Für wen haltet ihr mich?
Eine großartige Eigenschaft Jesu ist, dass er immer wieder Fragen stellt, die Menschen ins Nachdenken bringen und die mich - wenn ich mich darauf einlasse - im Leben weiterbringen.
An diesem Sonntag hören wir davon, dass er seine Jüngerinnen und Jünger fragt: "Für wen halten die Leute mich?". Frei übersetzt: "Was sagen die Leute über mich, wenn ich nicht dabei bin?" Jesus ist daran interessiert, hinter all die echten und unechten Komplimente, hinter all die Phrasen zu schauen, die die Menschen ihm gegenüber äußern. Richtig interessant wird es allerdings hinterher: Nachdem seine Jünger ihm berichtet hatten, dass viele Leute ihn für einen Propheten halten - auch das klingt nach einer gefilterten Aussage - wendet er sich direkt an sie: "Und? Für wen haltet ihr mich?" Der Evangelist Markus überliefert nur die Antwort von Petrus: "Du bist der Christus!" Daraufhin verbietet Jesus seinen Jüngern, mit irgendjemandem über ihn zu sprechen.
Warum eigentlich? Weil er die Erfahrung gemacht hat, dass der Hinweis "Behalte das für dich." dazu führt, dass genau das weitergesagt wird? Weil er sich seiner selbst noch nicht sicher ist? Weil er nicht sich, sondern seine Botschaft in den Mittelpunkt stellen will? Oder weil Petrus - und das meine ich gar nicht herabwürdigend - ihn auf ein Schlagwort, auf einen Slogan reduziert? Du bist der Christus! Dagegen lässt sich zwar nichts sagen, aber was heißt das denn?

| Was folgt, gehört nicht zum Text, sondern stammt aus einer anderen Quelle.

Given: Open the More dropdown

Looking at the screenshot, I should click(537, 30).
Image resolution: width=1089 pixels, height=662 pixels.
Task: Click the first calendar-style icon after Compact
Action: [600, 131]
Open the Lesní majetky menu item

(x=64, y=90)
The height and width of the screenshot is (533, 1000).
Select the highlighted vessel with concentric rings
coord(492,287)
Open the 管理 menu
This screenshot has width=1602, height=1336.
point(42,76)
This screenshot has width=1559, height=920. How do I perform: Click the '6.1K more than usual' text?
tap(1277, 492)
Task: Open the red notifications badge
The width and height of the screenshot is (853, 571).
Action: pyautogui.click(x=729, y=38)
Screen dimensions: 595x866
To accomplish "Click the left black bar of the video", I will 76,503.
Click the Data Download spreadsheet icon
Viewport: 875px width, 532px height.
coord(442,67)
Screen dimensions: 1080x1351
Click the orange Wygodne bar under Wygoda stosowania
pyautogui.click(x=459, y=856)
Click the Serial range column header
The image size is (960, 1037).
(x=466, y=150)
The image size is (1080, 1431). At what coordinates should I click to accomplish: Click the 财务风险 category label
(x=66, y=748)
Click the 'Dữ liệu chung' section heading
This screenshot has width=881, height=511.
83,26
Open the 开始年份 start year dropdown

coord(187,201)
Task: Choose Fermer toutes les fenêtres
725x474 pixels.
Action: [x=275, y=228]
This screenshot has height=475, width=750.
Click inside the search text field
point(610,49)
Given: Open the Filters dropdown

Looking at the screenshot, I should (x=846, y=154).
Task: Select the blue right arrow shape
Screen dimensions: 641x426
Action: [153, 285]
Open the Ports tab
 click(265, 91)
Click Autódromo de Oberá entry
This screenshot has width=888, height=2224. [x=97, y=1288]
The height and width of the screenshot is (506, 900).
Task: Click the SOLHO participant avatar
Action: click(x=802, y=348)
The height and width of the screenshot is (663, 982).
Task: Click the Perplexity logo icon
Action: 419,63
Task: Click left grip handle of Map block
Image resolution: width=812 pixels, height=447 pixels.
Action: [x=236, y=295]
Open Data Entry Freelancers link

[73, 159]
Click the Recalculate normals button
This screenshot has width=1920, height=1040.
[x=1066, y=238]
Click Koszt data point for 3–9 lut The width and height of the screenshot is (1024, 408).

Jesus selbst hat sich oft anders gezeigt. Er hat versucht, die Menschen mitzunehmen, hat Geschichten erzählt, die mit dem Leben zu tun hatten. Er hat Gott, sich selbst, be-greif-bar gemacht. Genau das macht für mich die Größe Jesu aus: Dass er sich auf unsere Ebene begibt. Dass er sich für uns interessiert.
Morgen und in zwei Wochen dürfen wir wählen - für unsere Kommune und für unser Land. Menschen stellen sich zur Wahl und fragen uns damit auch: "Für wen haltet ihr mich?" Die Antwort bekommen sie als Kreuz auf dem Wahlzettel präsentiert. Den Wahlkampf bestimmen allerdings eher Slogans und Phrasen. Auch hier gilt es, dahinter zu schauen, auf die Parteien und auf die Menschen. Eines ist sicher: Sie sind nicht der Christus. Sie sind nicht unsere Erlöser. Aber sie sind Menschen, die sich für uns, unsere Stadt und unser Land einsetzen möchten. Unterstützen wir sie dabei in Wort und Tat oder zumindest, indem wir unser Kreuz für sie machen.